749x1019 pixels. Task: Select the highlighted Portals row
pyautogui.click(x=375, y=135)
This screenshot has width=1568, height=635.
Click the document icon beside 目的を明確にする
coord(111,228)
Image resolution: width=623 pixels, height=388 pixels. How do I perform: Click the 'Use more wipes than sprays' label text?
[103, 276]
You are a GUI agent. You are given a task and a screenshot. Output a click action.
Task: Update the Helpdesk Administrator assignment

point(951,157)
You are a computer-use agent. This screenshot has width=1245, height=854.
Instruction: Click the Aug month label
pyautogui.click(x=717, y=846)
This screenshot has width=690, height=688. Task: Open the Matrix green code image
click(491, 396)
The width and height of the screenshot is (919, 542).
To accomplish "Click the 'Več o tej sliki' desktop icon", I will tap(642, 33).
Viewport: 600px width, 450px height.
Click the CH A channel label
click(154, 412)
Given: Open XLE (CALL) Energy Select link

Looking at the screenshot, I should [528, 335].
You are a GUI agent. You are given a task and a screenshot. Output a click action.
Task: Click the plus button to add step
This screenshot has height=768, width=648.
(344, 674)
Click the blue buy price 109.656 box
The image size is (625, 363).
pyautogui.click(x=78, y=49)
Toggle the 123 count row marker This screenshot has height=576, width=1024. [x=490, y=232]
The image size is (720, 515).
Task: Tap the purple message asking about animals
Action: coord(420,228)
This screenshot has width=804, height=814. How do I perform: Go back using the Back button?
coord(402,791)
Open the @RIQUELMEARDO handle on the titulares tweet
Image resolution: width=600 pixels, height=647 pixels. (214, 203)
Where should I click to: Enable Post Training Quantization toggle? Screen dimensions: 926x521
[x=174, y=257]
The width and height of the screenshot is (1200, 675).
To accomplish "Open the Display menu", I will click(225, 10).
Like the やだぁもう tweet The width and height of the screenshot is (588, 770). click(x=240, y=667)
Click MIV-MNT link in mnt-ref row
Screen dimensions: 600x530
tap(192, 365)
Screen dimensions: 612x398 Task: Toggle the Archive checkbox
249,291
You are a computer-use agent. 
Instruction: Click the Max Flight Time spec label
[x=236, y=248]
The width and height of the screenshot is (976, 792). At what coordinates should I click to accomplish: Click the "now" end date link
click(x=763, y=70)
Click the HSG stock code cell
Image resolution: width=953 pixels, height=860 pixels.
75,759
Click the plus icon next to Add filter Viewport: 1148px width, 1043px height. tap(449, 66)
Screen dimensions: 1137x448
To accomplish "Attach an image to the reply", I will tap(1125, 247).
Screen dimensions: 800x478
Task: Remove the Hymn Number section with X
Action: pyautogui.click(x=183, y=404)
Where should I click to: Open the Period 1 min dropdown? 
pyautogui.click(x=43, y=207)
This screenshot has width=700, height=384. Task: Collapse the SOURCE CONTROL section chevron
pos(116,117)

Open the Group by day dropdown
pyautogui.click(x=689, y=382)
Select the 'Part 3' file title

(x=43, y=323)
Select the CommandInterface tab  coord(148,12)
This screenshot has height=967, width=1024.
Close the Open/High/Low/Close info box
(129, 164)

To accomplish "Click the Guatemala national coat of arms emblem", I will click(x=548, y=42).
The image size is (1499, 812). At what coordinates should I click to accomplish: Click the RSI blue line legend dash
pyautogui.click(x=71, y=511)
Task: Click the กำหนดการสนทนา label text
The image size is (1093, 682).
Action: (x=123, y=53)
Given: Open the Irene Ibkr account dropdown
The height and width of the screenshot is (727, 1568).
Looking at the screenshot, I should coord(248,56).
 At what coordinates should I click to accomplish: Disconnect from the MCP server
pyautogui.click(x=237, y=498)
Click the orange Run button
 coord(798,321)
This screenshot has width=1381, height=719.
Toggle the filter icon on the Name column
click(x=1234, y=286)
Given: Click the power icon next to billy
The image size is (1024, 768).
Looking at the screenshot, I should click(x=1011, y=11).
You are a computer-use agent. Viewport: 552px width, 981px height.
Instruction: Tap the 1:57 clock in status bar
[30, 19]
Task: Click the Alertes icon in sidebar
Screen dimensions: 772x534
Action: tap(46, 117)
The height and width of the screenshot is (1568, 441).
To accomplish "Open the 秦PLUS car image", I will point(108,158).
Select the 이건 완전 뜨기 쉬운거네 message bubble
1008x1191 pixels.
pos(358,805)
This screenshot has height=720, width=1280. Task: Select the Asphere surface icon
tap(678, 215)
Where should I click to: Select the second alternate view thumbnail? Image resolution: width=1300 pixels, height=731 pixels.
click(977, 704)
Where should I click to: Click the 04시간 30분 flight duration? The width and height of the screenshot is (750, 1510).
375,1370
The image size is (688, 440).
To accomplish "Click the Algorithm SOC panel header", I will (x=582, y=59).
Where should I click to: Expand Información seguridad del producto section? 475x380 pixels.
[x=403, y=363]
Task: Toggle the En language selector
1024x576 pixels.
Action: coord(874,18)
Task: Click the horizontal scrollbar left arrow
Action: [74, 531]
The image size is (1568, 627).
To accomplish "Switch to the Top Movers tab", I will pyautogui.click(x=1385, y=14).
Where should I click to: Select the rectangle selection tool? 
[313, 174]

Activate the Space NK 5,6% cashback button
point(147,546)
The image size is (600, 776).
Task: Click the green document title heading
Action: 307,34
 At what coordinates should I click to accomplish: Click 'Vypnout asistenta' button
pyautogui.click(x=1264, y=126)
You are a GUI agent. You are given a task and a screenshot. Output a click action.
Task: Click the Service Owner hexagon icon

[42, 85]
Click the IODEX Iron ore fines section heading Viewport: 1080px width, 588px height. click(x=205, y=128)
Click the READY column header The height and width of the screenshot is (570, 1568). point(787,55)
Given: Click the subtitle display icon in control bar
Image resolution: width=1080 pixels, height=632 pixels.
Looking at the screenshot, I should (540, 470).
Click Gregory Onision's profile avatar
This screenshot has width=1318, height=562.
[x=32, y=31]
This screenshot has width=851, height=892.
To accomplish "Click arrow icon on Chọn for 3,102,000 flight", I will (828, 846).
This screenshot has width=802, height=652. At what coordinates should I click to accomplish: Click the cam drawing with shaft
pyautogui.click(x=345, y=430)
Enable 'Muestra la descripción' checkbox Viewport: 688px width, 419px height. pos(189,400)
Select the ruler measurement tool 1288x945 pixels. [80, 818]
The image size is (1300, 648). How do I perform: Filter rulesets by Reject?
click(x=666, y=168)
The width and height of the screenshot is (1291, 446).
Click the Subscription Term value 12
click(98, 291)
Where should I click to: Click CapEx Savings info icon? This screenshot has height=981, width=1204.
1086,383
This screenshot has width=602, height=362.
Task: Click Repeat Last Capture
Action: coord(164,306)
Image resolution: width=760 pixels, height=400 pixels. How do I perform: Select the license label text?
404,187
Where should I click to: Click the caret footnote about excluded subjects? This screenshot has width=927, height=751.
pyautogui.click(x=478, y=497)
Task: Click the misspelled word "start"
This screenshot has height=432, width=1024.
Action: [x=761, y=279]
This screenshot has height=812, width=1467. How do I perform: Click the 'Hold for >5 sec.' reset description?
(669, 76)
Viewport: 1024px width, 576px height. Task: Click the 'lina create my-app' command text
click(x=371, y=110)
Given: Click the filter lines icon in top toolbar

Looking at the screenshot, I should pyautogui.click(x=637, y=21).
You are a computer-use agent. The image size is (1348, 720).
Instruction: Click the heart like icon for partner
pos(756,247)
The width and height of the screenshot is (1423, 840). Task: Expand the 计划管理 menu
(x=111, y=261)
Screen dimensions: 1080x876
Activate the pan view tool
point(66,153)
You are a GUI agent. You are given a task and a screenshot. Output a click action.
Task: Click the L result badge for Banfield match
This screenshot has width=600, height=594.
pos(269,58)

* [About this exercise]
Output the records above precisely.

* [Answer to this exercise]
749x1019 pixels. Task: Select the highlighted Portals row
pyautogui.click(x=375, y=135)
This screenshot has width=1568, height=635.
Click the document icon beside 目的を明確にする
coord(111,228)
Image resolution: width=623 pixels, height=388 pixels. How do I perform: Click the 'Use more wipes than sprays' label text?
[103, 276]
You are a GUI agent. You are given a task and a screenshot. Output a click action.
Task: Update the Helpdesk Administrator assignment

point(951,157)
You are a computer-use agent. This screenshot has width=1245, height=854.
Instruction: Click the Aug month label
pyautogui.click(x=717, y=846)
This screenshot has width=690, height=688. Task: Open the Matrix green code image
click(491, 396)
The width and height of the screenshot is (919, 542).
To accomplish "Click the 'Več o tej sliki' desktop icon", I will tap(642, 33).
Viewport: 600px width, 450px height.
Click the CH A channel label
click(154, 412)
Given: Open XLE (CALL) Energy Select link

Looking at the screenshot, I should [528, 335].
You are a GUI agent. You are given a task and a screenshot. Output a click action.
Task: Click the plus button to add step
This screenshot has height=768, width=648.
(344, 674)
Click the blue buy price 109.656 box
The image size is (625, 363).
pyautogui.click(x=78, y=49)
Toggle the 123 count row marker This screenshot has height=576, width=1024. [x=490, y=232]
The image size is (720, 515).
Task: Tap the purple message asking about animals
Action: coord(420,228)
This screenshot has width=804, height=814. How do I perform: Go back using the Back button?
coord(402,791)
Open the @RIQUELMEARDO handle on the titulares tweet
Image resolution: width=600 pixels, height=647 pixels. (214, 203)
Where should I click to: Enable Post Training Quantization toggle? Screen dimensions: 926x521
[x=174, y=257]
The width and height of the screenshot is (1200, 675).
To accomplish "Open the Display menu", I will click(225, 10).
Like the やだぁもう tweet The width and height of the screenshot is (588, 770). click(x=240, y=667)
Click MIV-MNT link in mnt-ref row
Screen dimensions: 600x530
tap(192, 365)
Screen dimensions: 612x398 Task: Toggle the Archive checkbox
249,291
You are a computer-use agent. 
Instruction: Click the Max Flight Time spec label
[x=236, y=248]
The width and height of the screenshot is (976, 792). At what coordinates should I click to accomplish: Click the "now" end date link
click(x=763, y=70)
Click the HSG stock code cell
Image resolution: width=953 pixels, height=860 pixels.
75,759
Click the plus icon next to Add filter Viewport: 1148px width, 1043px height. tap(449, 66)
Screen dimensions: 1137x448
To accomplish "Attach an image to the reply", I will tap(1125, 247).
Screen dimensions: 800x478
Task: Remove the Hymn Number section with X
Action: pyautogui.click(x=183, y=404)
Where should I click to: Open the Period 1 min dropdown? 
pyautogui.click(x=43, y=207)
This screenshot has width=700, height=384. Task: Collapse the SOURCE CONTROL section chevron
pos(116,117)

Open the Group by day dropdown
pyautogui.click(x=689, y=382)
Select the 'Part 3' file title

(x=43, y=323)
Select the CommandInterface tab  coord(148,12)
This screenshot has height=967, width=1024.
Close the Open/High/Low/Close info box
(129, 164)

To accomplish "Click the Guatemala national coat of arms emblem", I will click(x=548, y=42).
The image size is (1499, 812). At what coordinates should I click to accomplish: Click the RSI blue line legend dash
pyautogui.click(x=71, y=511)
Task: Click the กำหนดการสนทนา label text
The image size is (1093, 682).
Action: (x=123, y=53)
Given: Open the Irene Ibkr account dropdown
The height and width of the screenshot is (727, 1568).
Looking at the screenshot, I should coord(248,56).
 At what coordinates should I click to accomplish: Disconnect from the MCP server
pyautogui.click(x=237, y=498)
Click the orange Run button
 coord(798,321)
This screenshot has width=1381, height=719.
Toggle the filter icon on the Name column
click(x=1234, y=286)
Given: Click the power icon next to billy
The image size is (1024, 768).
Looking at the screenshot, I should click(x=1011, y=11).
You are a computer-use agent. Viewport: 552px width, 981px height.
Instruction: Tap the 1:57 clock in status bar
[30, 19]
Task: Click the Alertes icon in sidebar
Screen dimensions: 772x534
Action: tap(46, 117)
The height and width of the screenshot is (1568, 441).
To accomplish "Open the 秦PLUS car image", I will point(108,158).
Select the 이건 완전 뜨기 쉬운거네 message bubble
1008x1191 pixels.
pos(358,805)
This screenshot has height=720, width=1280. Task: Select the Asphere surface icon
tap(678, 215)
Where should I click to: Select the second alternate view thumbnail? Image resolution: width=1300 pixels, height=731 pixels.
click(977, 704)
Where should I click to: Click the 04시간 30분 flight duration? The width and height of the screenshot is (750, 1510).
375,1370
The image size is (688, 440).
To accomplish "Click the Algorithm SOC panel header", I will (x=582, y=59).
Where should I click to: Expand Información seguridad del producto section? 475x380 pixels.
[x=403, y=363]
Task: Toggle the En language selector
1024x576 pixels.
Action: coord(874,18)
Task: Click the horizontal scrollbar left arrow
Action: [74, 531]
The image size is (1568, 627).
To accomplish "Switch to the Top Movers tab", I will pyautogui.click(x=1385, y=14).
Where should I click to: Select the rectangle selection tool? 
[313, 174]

Activate the Space NK 5,6% cashback button
point(147,546)
The image size is (600, 776).
Task: Click the green document title heading
Action: 307,34
 At what coordinates should I click to accomplish: Click 'Vypnout asistenta' button
pyautogui.click(x=1264, y=126)
You are a GUI agent. You are given a task and a screenshot. Output a click action.
Task: Click the Service Owner hexagon icon

[42, 85]
Click the IODEX Iron ore fines section heading Viewport: 1080px width, 588px height. click(x=205, y=128)
Click the READY column header The height and width of the screenshot is (570, 1568). point(787,55)
Given: Click the subtitle display icon in control bar
Image resolution: width=1080 pixels, height=632 pixels.
Looking at the screenshot, I should (540, 470).
Click Gregory Onision's profile avatar
This screenshot has width=1318, height=562.
[x=32, y=31]
This screenshot has width=851, height=892.
To accomplish "Click arrow icon on Chọn for 3,102,000 flight", I will (828, 846).
This screenshot has width=802, height=652. At what coordinates should I click to accomplish: Click the cam drawing with shaft
pyautogui.click(x=345, y=430)
Enable 'Muestra la descripción' checkbox Viewport: 688px width, 419px height. pos(189,400)
Select the ruler measurement tool 1288x945 pixels. [80, 818]
The image size is (1300, 648). How do I perform: Filter rulesets by Reject?
click(x=666, y=168)
The width and height of the screenshot is (1291, 446).
Click the Subscription Term value 12
click(98, 291)
Where should I click to: Click CapEx Savings info icon? This screenshot has height=981, width=1204.
1086,383
This screenshot has width=602, height=362.
Task: Click Repeat Last Capture
Action: coord(164,306)
Image resolution: width=760 pixels, height=400 pixels. How do I perform: Select the license label text?
404,187
Where should I click to: Click the caret footnote about excluded subjects? This screenshot has width=927, height=751.
pyautogui.click(x=478, y=497)
Task: Click the misspelled word "start"
This screenshot has height=432, width=1024.
Action: [x=761, y=279]
This screenshot has height=812, width=1467. How do I perform: Click the 'Hold for >5 sec.' reset description?
(669, 76)
Viewport: 1024px width, 576px height. Task: Click the 'lina create my-app' command text
click(x=371, y=110)
Given: Click the filter lines icon in top toolbar

Looking at the screenshot, I should pyautogui.click(x=637, y=21).
You are a computer-use agent. The image size is (1348, 720).
Instruction: Click the heart like icon for partner
pos(756,247)
The width and height of the screenshot is (1423, 840). Task: Expand the 计划管理 menu
(x=111, y=261)
Screen dimensions: 1080x876
Activate the pan view tool
point(66,153)
You are a GUI agent. You are given a task and a screenshot. Output a click action.
Task: Click the L result badge for Banfield match
This screenshot has width=600, height=594.
pos(269,58)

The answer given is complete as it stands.